Más consumo y todos contentos

La vieja y querida damajuana viene en retroceso y deja lugar a nuevos formatos y más momentos en los que el vino puede estar presente. Precisamente, el consumo familiar ha sido un gran dinamizador del mercado interno argentino, una plaza de más de 12 millones de hectolitros que, aunque se redujo en las últimas décadas, hoy muestra señales de reimpulso.

Entre las innovaciones del sector, la botella de más de un litro (1.250 cm3 y 1.500 cm3) muestra ventajas para las bodegas y atractivos para los consumidores. Son muchas las marcas que eligen este envase pues mejora la relación entre costo y rentabilidad: al poder envasar más vino por unidad las bodegas optimizan esta relación.
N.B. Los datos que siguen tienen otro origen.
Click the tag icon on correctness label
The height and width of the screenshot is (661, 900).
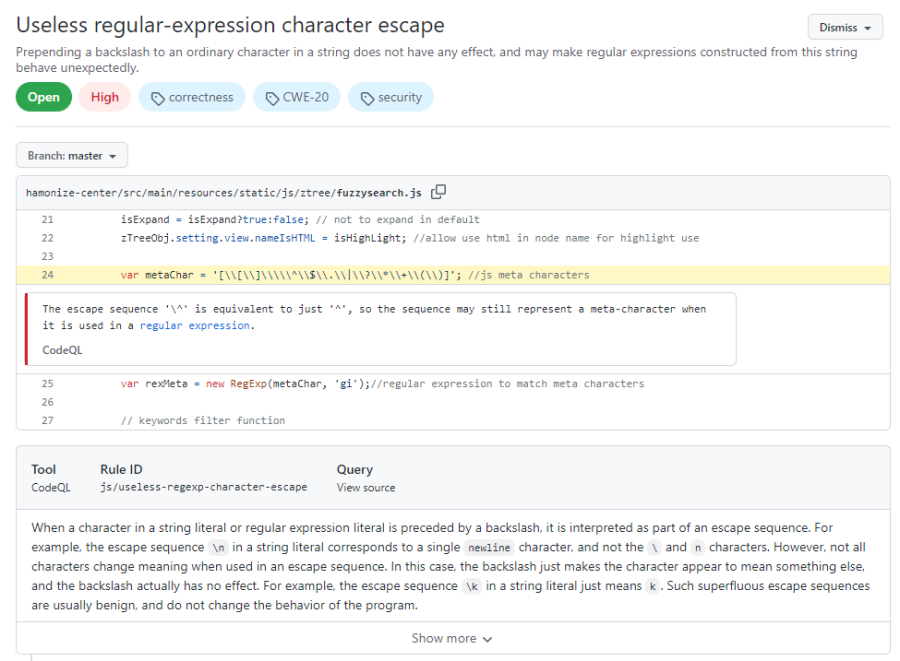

Para los consumidores, el “botellón” tiene varios puntos a favor. La botella de un litro y medio o de litro y cuarto mejora la relación precio-calidad, tal como se verifica en la producción, pero además tiene un valor extra: este envase “rinde” más y esto supone una percepción de “ganancia”, de mayor satisfacción para el consumidor.

Este aspecto es fundamental ya que buscamos ampliar nuestra base de consumidores y, aquí el botellón tracciona a favor fidelizando a quienes eligen nuestra Bebida Nacional. Por otra parte, la botella de vidrio tiene un rol simbólico muy apreciado en el consumo de vinos por lo que muchos consumidores optan por este envase para optimizar su compra y se mantienen dentro del mundo de las botellas; esta preferencia cobra sentido en un mercado en el que otros envases (como el multilaminado) lamentablemente aún tienen baja valoración en términos culturales.

¡Bienvenido el botellón en los asados familiares, en las reuniones de amigos, en las celebraciones que unen a cada vez más invitados! Las bodegas, agradecidas porque pueden mejorar su competitividad; y los consumidores, felices porque tienen una opción capaz de darles más satisfacción, mejor relación precio-calidad y mayor rendimiento en la compra. En definitiva, todos tenemos más motivos para brindar.